The current plan, to exchange 800 seaborne asylum seekers with 4000 UN-vetted Malaysian refugees, is effectively Plan C. As is all too common with this government, the policy appears to have been cooked up quickly and announced before all the details had been worked out. As a result, the announcement was made before the Malaysian government had formally signed on, and before all the difficult implications of what the swap would mean had been teased out.
These include the obvious problems relating to Malaysia’s less-than-stellar human rights record. Malaysia is far from a liberal western democracy, and refugees living in Malaysia enjoy few rights and suffer significant privations — even caning. There is also real concern, including from the United Nations, about whether the swap will involve the transfer of unaccompanied children to Malaysian detention camps — a possibility the government at first admitted and then denied. Unsurprisingly, the government has been struggling to convince anxious backbenchers and wary voters about the merits of the policy.
As usual, Labor is in another mess of its own making on asylum seeker policy. It’s a measure of just how poorly this government manages issues like this that Tony Abbott and even some refugee advocates started to argue this week that re-opening the old detention centre on Nauru would be more humane (that word again). Christian Kerr was spot on last night, speaking with the ABC’s Mark Colvin when he argued that Labor had effectively “wedged itself” on the issue.

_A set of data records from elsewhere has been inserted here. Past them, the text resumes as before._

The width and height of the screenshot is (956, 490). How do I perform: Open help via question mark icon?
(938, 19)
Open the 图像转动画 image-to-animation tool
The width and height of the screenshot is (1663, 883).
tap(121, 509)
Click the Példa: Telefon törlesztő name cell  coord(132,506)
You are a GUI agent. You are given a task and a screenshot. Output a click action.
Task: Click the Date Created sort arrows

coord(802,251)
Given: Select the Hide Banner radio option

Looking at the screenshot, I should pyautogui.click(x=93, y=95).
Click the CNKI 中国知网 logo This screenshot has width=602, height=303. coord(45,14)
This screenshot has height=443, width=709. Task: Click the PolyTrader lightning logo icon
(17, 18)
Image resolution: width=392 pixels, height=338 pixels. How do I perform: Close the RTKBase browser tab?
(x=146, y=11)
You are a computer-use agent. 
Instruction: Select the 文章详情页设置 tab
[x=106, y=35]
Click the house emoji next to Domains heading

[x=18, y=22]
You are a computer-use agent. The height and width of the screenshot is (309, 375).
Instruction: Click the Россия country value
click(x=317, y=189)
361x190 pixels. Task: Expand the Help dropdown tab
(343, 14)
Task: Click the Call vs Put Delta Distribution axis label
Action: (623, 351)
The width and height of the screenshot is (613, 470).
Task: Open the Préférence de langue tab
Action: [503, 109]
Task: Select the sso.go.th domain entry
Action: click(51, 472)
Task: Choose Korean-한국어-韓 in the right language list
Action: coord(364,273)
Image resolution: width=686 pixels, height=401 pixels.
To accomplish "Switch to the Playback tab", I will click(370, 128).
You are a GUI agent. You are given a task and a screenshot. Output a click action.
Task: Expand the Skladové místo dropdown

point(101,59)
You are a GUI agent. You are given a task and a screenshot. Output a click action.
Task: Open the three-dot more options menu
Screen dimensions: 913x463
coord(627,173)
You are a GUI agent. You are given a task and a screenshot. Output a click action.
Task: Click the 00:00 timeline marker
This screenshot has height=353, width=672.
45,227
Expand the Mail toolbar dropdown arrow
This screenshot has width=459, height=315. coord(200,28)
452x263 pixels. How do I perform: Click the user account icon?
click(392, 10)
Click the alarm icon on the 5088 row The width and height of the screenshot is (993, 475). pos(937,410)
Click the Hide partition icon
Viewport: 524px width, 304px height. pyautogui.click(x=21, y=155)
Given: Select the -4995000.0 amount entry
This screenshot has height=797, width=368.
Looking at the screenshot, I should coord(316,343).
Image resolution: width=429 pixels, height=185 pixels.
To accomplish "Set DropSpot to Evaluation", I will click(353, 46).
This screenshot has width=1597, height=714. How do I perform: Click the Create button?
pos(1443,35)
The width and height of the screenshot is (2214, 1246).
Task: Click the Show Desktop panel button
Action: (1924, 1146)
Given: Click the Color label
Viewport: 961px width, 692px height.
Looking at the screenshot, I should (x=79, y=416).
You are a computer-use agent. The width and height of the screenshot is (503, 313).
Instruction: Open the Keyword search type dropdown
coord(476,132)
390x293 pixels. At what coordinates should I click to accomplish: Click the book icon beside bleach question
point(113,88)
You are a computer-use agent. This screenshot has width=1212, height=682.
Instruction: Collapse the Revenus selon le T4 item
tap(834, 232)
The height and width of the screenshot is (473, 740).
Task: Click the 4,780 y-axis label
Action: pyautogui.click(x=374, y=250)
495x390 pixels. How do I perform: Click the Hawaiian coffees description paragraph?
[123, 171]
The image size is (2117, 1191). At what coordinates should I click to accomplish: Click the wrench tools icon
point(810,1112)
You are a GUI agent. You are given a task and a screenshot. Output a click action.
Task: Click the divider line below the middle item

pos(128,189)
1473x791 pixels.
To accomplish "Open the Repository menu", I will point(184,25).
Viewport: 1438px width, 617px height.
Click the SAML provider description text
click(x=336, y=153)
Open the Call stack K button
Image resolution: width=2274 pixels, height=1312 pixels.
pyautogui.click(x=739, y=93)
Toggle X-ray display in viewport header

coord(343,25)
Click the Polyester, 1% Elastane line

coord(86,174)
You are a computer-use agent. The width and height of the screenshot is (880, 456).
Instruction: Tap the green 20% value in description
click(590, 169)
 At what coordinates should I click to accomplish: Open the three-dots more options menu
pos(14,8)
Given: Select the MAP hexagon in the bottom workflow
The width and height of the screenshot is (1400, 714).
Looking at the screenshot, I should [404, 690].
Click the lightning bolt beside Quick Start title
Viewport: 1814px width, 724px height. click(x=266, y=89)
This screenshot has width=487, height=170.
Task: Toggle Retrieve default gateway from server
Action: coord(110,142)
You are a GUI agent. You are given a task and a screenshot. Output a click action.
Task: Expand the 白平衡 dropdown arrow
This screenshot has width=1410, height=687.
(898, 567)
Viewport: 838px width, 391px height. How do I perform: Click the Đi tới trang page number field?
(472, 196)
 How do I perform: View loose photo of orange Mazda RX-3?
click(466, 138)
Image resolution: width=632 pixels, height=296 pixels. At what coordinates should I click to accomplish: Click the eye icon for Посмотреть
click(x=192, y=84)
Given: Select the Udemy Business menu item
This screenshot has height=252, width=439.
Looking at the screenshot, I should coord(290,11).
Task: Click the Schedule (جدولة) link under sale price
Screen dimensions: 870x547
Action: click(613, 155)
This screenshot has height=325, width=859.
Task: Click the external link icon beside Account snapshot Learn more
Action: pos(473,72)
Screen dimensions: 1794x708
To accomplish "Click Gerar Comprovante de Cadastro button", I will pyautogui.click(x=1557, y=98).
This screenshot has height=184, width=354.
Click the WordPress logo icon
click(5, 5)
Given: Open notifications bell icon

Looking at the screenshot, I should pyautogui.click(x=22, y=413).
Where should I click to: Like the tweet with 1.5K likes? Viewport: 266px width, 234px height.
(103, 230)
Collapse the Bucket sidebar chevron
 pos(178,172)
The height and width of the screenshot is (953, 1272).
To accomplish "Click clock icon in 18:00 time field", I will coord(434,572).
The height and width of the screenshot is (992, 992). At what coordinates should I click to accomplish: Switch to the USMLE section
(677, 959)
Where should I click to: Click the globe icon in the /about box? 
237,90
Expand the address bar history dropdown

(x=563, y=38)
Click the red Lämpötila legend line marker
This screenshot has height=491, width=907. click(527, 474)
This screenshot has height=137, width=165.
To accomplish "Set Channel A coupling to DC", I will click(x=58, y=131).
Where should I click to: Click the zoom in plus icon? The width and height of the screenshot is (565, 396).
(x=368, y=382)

Since Ferguson’s Four Corners episode, more than a few observers have pointed to the irony of the public outrage over inhumane treatment of cattle, at the very time that the Government is also planning to traffic thousands of refugees and asylum seekers between various prisons in what is becoming a regional gulag archipelago.
Matters are not being helped by the absurd media secrecy being implemented by the Department of Immigration. As Leigh Sales reported on 7.30 last night, media restrictions on reporting inside detention centres are now more draconian than those she faced when reporting from the US military prison in Guantanamo Bay. As Sales put it, “apparently Australian detention centres are less open and transparent than the most notorious prison on the planet”.
Labor’s struggles over refugee policy are entirely the result of its own moral failings. One response to the problem of seaborne asylum seekers would be to end mandatory detention and to implement onshore processing rapidly, fairly and efficiently. Instead, Labor has tried a series of policies which it has hoped will allow it to appear tough on border protection while somehow still meeting Australia’s obligations under international law. None have worked, because none have addressed the fundamental causes of Labor’s political problem: the mismatch between the evidence of small and manageable asylum seeker arrivals, and hostile public opinion egged on by irresponsible media outlets and opportunistic conservative politicians.
There is a broader conclusion to be drawn. The continuing political controversy over refugee policy and live cattle exports shows that politics can never be conducted simply as an exercise in utilitarian efficiency, management or political fixes. Even if policy-makers believe they have crafted a solution which can keep the tabloid press quiet, back-benchers happy and voters satisfied, issues which appear to ordinary people to be simply morally wrong can never be easily swept under the carpet.